The decisions by Ireland, Spain and Norway’s involvement (though not an EU member) are significant for breaking the EU’s diplomatic unity rather than for their legal impact. Most of the few EU members that recognized Palestinian statehood did so in 1988 before joining the EU and were mainly former Warsaw Pact countries. Before the recent declarations only Sweden had departed from the EU’s general stance on Palestine, doing so in 2014. The current Swedish government’s different stance compared to the previous one shows how volatile this issue can be. There is still no consistent, unified approach among all 27 EU member states that goes beyond national political cycles and short-term agendas.
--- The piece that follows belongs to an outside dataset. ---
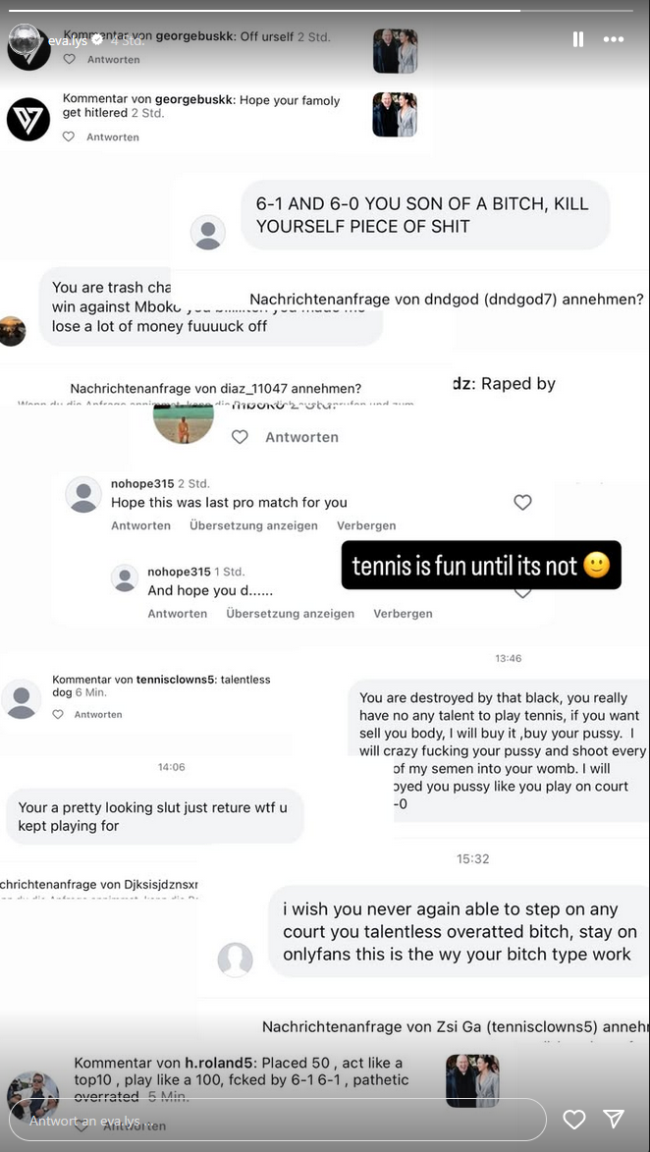
Task: Click the heart under georgebuskk 'Off urself' comment
Action: pos(69,60)
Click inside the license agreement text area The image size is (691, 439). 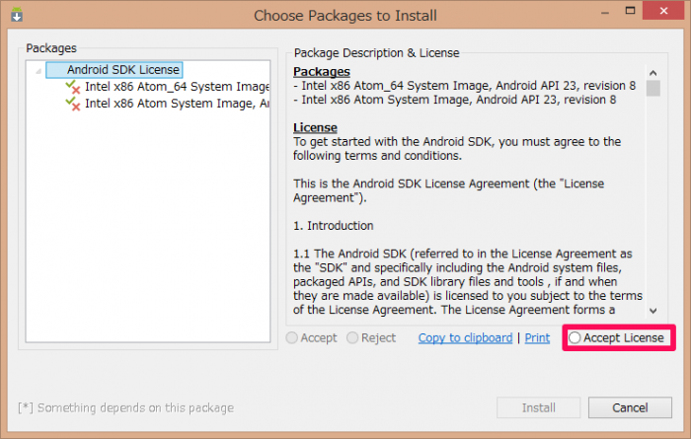click(x=467, y=189)
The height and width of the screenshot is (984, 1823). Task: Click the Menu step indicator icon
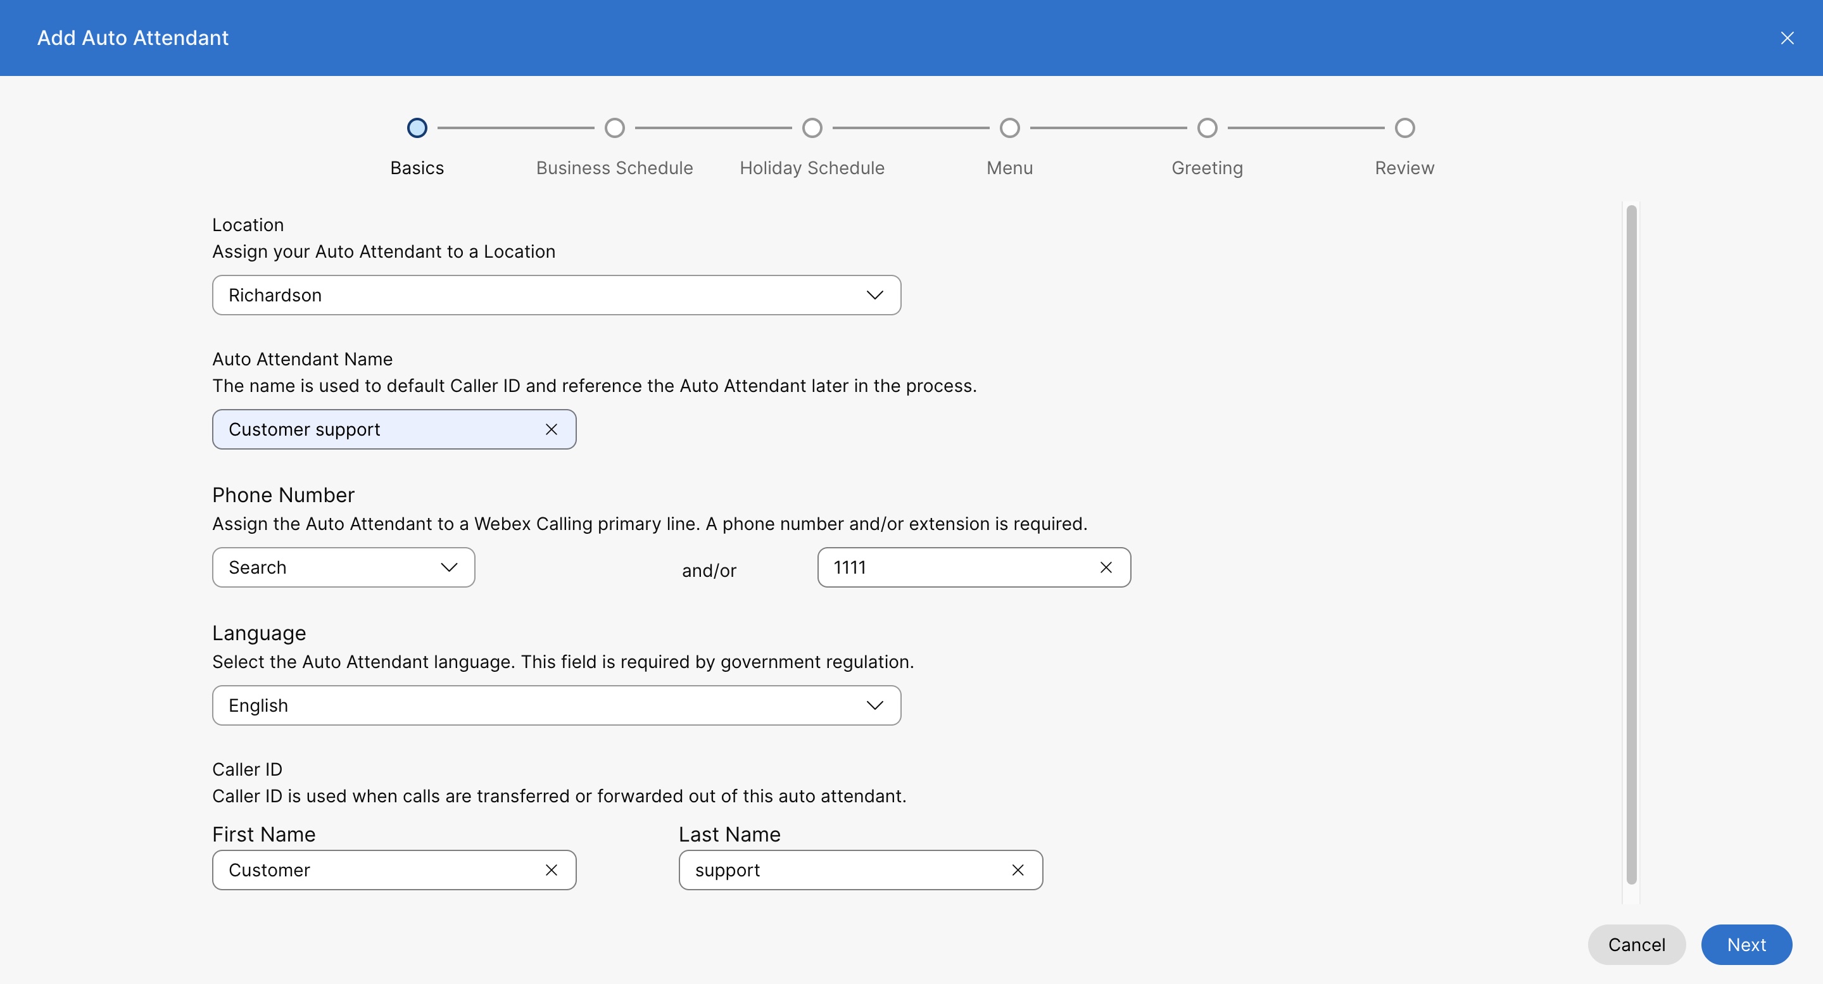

Even though there has been some agreement within the EU since the conflict started, reaching a comprehensive EU-wide consensus is still far off.

It would be too cynical to dismiss the entire EU diplomatic effort after the October 7, 2023, Hamas terrorist attack as futile. The EU High Representative JosepBorrell has worked hard to coordinate a common European position during critical moments of the conflict, sometimes with success. The Spanish and Belgian EU presidencies have tried to convince Israel that resuming peace talks is a key to defeating Hamas politically not just militarily. Despite Israel’s ongoing military campaign which has killed tens of thousands, EU leaders like Germany and France have become more critical of Israeli policy. French President Emmanuel Macron even said in February that recognizing Palestinian statehood is no longer a taboo for Paris.

However, the EU has not yet united around measures that would apply real pressure especially in trade and economic relations. The EU is the largest provider of aid to Palestinians and Israel’s biggest trade partner. Recently, sanctions were seriously discussed for the first time at an EU foreign ministers’ meeting but no agreement was reached. It’s important for the EU to stay involved in resolving the conflict by engaging with Arab countries, but its effectiveness is limited by internal differences and political cycles. With pro-Israel Hungary taking over the EU Council presidency in July, achieving a common and meaningful EU position will remain a challenge.